> [READING TEXT]:
-------------------------
A year of living with anxiety is starting to take its toll – but hope is on the horizon.

It’s been a year since the first case of Covid was announced in South Africa. During that time, we have endured circumstances many of us would have considered unimaginable – and the strain of this, combined with the constant threat of infection or, worse still, grief at having lost loved ones, has brought about a deep sense of fatigue. Finding a way to fight through this feeling is vital, however. Our vaccination programme may be gathering traction, but we’re still likely to be held hostage to the virus for many months to come. These tips may help:

Go easy on yourself. When you understand that there’s a reason you feel this way and that it’s rooted in science, you may find it easier to accept. Simply put, after a year of operating in a state of what psychologists call heightened arousal, your body is feeling the effects of long-term stress. This explains why you may be experiencing brain fog, poor short-term memory, or other symptoms of anxiety.
-------------------------
> [RECORDED INFORMATION]:
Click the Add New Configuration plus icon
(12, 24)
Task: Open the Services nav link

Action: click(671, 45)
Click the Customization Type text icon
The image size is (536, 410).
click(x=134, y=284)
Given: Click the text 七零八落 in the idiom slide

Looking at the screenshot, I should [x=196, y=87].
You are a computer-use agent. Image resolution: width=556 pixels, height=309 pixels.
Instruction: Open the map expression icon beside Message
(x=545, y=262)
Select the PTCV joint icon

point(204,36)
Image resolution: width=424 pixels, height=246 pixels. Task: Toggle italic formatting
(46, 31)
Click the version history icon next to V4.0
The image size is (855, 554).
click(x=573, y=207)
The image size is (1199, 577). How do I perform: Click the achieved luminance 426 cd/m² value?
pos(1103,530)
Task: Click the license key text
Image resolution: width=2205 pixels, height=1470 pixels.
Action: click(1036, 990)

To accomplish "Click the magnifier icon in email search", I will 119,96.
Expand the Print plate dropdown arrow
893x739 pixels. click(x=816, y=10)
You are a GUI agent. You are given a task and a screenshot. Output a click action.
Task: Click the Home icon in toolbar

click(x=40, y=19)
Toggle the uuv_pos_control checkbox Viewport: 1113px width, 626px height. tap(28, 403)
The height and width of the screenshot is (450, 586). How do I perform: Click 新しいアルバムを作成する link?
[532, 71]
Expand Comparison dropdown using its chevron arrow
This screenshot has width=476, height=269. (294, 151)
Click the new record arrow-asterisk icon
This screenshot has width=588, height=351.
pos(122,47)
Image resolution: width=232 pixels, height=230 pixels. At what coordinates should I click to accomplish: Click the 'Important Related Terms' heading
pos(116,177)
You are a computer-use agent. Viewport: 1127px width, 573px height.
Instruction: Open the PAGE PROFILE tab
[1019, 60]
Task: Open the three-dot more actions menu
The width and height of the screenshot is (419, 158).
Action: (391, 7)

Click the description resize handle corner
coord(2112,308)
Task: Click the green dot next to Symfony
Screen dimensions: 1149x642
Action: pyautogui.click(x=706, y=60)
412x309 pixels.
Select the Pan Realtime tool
-------------------------
> [PARTS OF THE EXERCISE]:
A - Answer these from the pandemic fatigue text:
(i) How long has it been since the first case of Covid was announced in South Africa?
(ii) What do psychologists call the state people have been operating in?
(iii) Which symptoms does the text say long-term stress may explain?
B - Using the pandemic fatigue text, explain why it says finding a way to fight through fatigue is vital.
C - Pick up the pandemic fatigue text after its last sentence and continue it.

> [ANSWERS PROVIDED]:
A -
(i) A year.
(ii) Heightened arousal.
(iii) Brain fog, poor short-term memory, or other symptoms of anxiety.

B - The vaccination programme may be gathering traction, but people are still likely to be held hostage to the virus for many months to come.

C -
Congratulate yourself for what you have already overcome – because it might not feel like it, but there have been moments worth celebrating. Simply making it this far is a case in point. At the same time, acknowledge your grief and anxiety. Making room for these feelings may make them easier to bear.

Adjust your expectations. In the pre-Covid world, you may have been a more patient parent (or even person) – but back then, you weren’t dealing with major stress every day. 

The rules from the beginning of lockdown still apply: routine and boundaries will help you feel as though you have a measure of control in a world that now seems unreliable and unpredictable. 

Remember that this time will pass. One day, you’ll marvel at the fact that you have lived through a historic episode. This may help to give you perspective, and may also provide the strength and motivation you need to keep going.